### OBJECTIVES
[A] Answer these questions using the post on the history and future of the web:
(i) Which organization hosted Tim Berners-Lee's talk?
(ii) Who asked the question in the Q&A that reminded the writer of a missed meeting?
(iii) According to the writer's dad, what was the device in the package going to do?
[B] Does each statement below agree with the post on the history and future of the web? Answer yes or no, and quote the words from the post that decide it.
(i) Tim Berners-Lee gave the talk.
(ii) The writer has a strong episodic memory.
(iii) The television-like object could receive BBC1.
[C] Carry on the post about the history and future of the web, starting after its final sentence.

### SOURCE

-------------------------

Future of The Web – Part I – A History
Last night NESTA played host to Tim Berners-Lee, with a talk under the title “Future of the Web“, followed by a Q&A and panel discussion. I’ll come back to the talk, because I want to start somewhere else first: in the past. The history of the web may well provide the best insight into its future. During the Q&A, Bill Thompson, asked a question that reminded me of a meeting I missed a few decades ago.
My brain is great at holding complex, interconnected models, pulling up random associated facts and remembering faces, but my episodic memory is awful. Seriously, ask me what I had for breakfast. I have no idea. May be you have no idea too? Ok, you don’t know what I had for breakfast, but you know what I am driving at. So, when my brain reminds me of things from three decades ago, I pay attention.
A long, long time ago, I opened a very large package. A very, very large package. In one part was something that looked like a typewriter, except for a sad lack of space to put paper or ink in it. In the other was something that looked like a television, but it was completely unable to receive even BBC1 (in the days when we had less than 4 TV channels in the UK). My dad told me it was going to change the world, and that I should figure out how to use it. My dad was smart like that. He still is.

-------------------------

### Records from a pointing dataset
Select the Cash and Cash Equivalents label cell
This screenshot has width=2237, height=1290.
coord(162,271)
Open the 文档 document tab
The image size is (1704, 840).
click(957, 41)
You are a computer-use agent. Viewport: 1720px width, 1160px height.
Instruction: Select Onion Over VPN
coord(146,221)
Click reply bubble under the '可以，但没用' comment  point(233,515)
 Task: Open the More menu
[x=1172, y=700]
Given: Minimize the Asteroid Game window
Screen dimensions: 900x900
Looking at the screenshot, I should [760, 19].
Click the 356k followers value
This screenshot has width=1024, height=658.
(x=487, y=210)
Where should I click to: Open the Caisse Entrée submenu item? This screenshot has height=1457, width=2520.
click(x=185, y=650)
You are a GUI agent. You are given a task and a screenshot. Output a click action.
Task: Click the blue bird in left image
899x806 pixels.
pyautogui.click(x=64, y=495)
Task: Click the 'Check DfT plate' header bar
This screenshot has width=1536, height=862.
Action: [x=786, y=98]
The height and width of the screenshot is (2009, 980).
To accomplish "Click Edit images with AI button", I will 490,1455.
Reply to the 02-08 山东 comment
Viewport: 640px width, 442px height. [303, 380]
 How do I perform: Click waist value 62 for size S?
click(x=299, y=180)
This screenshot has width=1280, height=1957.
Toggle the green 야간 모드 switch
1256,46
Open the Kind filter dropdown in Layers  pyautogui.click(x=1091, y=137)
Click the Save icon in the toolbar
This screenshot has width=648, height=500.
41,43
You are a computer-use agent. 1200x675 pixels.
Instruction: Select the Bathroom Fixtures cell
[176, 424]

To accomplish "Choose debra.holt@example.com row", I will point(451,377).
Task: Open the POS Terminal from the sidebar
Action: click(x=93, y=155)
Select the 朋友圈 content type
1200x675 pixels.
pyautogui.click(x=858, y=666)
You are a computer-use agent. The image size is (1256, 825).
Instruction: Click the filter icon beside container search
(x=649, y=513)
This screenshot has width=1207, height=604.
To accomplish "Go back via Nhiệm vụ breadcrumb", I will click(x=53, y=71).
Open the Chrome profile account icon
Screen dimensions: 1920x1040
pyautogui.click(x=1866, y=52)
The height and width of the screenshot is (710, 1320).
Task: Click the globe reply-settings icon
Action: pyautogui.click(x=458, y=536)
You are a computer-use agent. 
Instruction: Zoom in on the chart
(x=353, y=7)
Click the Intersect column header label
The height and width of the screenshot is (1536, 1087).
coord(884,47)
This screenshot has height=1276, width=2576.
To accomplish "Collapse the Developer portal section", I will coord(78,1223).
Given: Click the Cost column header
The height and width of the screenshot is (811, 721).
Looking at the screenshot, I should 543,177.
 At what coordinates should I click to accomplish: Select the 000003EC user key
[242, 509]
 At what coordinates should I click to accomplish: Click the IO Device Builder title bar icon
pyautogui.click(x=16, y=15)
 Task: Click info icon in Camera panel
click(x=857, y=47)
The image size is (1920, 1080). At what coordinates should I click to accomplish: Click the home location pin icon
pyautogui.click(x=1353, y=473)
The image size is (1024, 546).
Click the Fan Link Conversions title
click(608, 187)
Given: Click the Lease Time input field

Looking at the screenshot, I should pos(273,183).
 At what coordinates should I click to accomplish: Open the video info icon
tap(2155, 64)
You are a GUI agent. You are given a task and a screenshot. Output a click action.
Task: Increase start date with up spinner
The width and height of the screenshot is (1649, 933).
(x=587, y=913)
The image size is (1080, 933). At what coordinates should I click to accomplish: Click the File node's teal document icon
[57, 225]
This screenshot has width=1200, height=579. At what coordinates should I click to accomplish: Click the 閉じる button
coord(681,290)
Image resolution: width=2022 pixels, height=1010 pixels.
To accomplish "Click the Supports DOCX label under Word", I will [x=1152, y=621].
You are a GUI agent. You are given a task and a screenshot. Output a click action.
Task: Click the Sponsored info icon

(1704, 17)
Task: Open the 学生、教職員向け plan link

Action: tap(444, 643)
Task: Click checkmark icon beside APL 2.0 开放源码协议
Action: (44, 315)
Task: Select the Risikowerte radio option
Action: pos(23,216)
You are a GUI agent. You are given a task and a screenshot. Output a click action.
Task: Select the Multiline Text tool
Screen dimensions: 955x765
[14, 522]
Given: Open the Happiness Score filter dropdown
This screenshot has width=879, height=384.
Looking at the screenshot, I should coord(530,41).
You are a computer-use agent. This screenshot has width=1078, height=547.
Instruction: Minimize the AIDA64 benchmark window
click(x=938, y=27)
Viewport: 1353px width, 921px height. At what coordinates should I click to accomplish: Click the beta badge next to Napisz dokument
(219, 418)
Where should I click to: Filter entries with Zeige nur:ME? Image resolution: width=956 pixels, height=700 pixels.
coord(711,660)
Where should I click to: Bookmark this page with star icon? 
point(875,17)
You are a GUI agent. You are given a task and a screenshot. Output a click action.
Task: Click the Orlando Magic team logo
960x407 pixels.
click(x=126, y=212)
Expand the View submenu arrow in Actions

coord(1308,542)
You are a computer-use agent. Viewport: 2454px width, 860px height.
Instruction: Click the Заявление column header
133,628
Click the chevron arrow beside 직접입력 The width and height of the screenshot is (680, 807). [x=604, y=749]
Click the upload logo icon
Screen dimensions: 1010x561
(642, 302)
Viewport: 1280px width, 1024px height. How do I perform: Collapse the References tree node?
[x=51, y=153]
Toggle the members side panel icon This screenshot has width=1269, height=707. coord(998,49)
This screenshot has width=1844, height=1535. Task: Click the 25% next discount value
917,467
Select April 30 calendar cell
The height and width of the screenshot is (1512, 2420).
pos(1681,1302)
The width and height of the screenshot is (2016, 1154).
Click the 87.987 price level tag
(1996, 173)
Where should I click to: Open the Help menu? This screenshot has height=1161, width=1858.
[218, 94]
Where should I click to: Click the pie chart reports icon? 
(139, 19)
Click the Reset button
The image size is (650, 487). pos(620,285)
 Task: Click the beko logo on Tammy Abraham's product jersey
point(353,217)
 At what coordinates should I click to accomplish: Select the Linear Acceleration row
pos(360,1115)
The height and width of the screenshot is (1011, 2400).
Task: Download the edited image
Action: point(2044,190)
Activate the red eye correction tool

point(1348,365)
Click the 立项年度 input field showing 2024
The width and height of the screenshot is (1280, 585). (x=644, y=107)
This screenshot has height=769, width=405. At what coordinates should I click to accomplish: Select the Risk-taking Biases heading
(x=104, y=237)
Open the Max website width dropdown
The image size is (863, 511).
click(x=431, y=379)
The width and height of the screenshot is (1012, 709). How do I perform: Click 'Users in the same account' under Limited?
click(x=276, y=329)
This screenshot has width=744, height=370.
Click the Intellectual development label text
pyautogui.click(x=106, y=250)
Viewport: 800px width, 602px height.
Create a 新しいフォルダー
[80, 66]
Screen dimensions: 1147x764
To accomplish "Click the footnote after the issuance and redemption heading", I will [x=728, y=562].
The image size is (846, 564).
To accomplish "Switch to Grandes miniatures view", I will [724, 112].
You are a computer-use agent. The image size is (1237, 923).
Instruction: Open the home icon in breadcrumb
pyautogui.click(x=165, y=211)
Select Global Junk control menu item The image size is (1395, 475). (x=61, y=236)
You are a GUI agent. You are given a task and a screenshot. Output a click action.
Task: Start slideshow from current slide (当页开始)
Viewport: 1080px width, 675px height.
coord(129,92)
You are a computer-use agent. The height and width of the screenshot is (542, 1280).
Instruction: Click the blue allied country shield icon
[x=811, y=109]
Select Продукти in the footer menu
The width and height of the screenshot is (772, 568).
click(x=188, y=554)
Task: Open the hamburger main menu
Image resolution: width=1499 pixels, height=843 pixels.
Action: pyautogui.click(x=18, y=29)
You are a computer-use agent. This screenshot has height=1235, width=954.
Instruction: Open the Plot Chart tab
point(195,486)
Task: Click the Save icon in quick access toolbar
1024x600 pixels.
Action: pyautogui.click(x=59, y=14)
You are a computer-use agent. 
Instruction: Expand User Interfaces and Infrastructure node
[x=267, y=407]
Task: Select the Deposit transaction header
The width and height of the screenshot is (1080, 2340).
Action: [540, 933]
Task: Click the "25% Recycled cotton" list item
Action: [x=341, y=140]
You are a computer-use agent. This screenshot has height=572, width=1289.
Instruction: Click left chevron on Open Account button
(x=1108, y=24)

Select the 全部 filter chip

-------------------------

### ANSWER LIST
[A]
(i) NESTA
(ii) Bill Thompson
(iii) Change the world

[B]
(i) Yes: "Last night NESTA played host to Tim Berners-Lee"
(ii) No: "my episodic memory is awful"
(iii) No: "it was completely unable to receive even BBC1"

[C]
So, I got to work. I fell in love with that box. Most people that know me will tell you I am still in love with its offspring and distant relatives today. However, there is something in particular that captivated me about it. It wasn’t the ability to type in words and get it to do things – although I did use that capability a lot, and made some very good money in the process, thank you. No, the magic moment for me was when I got another, inauspicious beige box, called a MODEM. A clever box of tricks that allowed the computer to abuse a BT telephone line to talk to other computers. That might have seemed a little pointless to most around me back then, but connecting computers together was rocket science. And everyone knows that boys love rocket science.
I could dial into something called a PAD, and from there, I could hop to another pad (landing pad, get it?) and so on, until I arrived at a big computer on the other side of the world. This was in the days when international phone calls were inconceivably expensive, and when the only americans I had seen were in movies. In fact, even the local phone calls to those PADs resulted in a £1,000 phone bill.
Now, strictly speaking, I shouldn’t have been on that system. In fact, I’d been a little creative in getting the numbers and codes to access it. That sort of creativity wasn’t illegal back then, and truth be told, the administrators knew that I was there and seemed quite ok about it. What harm was a kid like me going to do? They sent me nice messages, and we got on ok.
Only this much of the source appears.